Dans le monde de la vente, certains ont le talent de convaincre, d’autres ont le don de faire rêver… et puis, il y a ceux qui osent tout.
C’est le cas d’un jeune Québécois qui s’est récemment présenté dans un grand magasin pour postuler comme vendeur, affirmant haut et fort être le « roi de la vente ».
Dès son entrevue, sa confiance désarmante amuse le responsable du magasin. Le candidat se vante avec aplomb : « Sur la tête de ma mère, y’a pas meilleur vendeur que moi ! » Intrigué, le directeur lui offre une journée d’essai. Et c’est là que l’histoire prend une tournure inattendue…
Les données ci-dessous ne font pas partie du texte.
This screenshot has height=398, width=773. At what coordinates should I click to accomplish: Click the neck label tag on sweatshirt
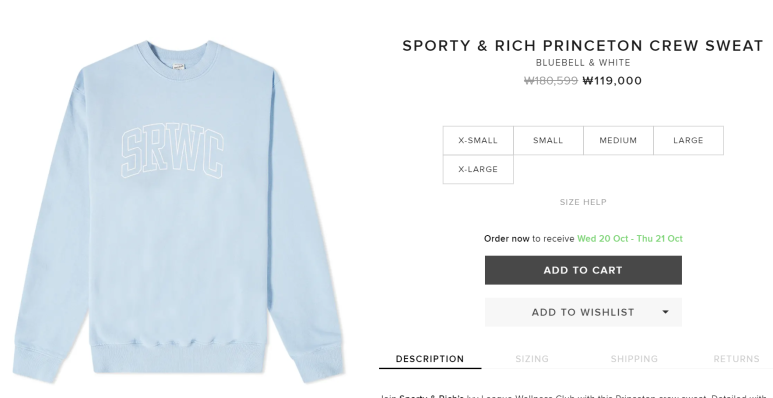pos(178,67)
À la fin de la journée, le directeur revient curieux de connaître les résultats : une seule vente, mais d’un montant de 150 000 $. D’abord choqué, il écoute attentivement le déroulement : le client était venu pour un simple hameçon… et est reparti avec une panoplie complète de pêche, un hors-bord, une Mercedes et une remorque !
Lorsque le chef, ébahi, demande comment tout cela a commencé, le jeune homme conclut avec un sourire : « En fait, le client il venait acheter une boîte de tampons pour sa femme, alors je lui ai dit : puisque ton week-end est foutu… pourquoi tu n’irais pas à la pêche ? »
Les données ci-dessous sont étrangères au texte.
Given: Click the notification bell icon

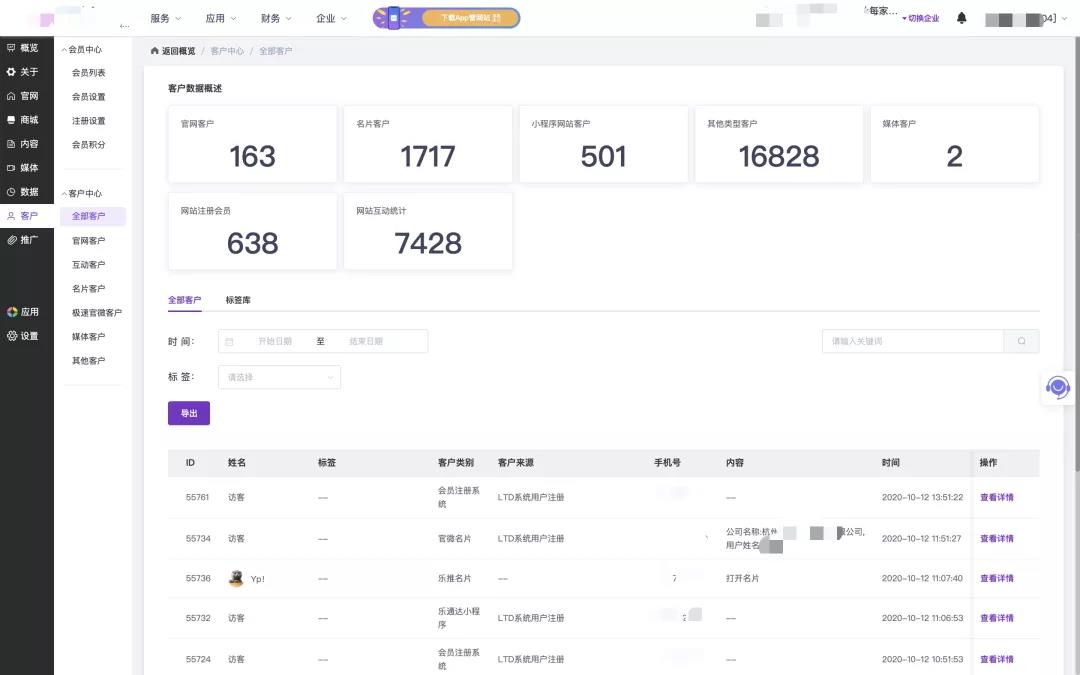Looking at the screenshot, I should 962,18.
Cette histoire savoureuse tourne depuis quelque temps sur les réseaux sociaux, notamment au Québec, où plusieurs y voient une leçon de vente redoutable : savoir écouter, rebondir et créer une opportunité là où il n’y en avait pas. Le secret ? Une bonne dose d’audace, un brin d’humour, et une confiance inébranlable — la marque des véritables vendeurs-nés.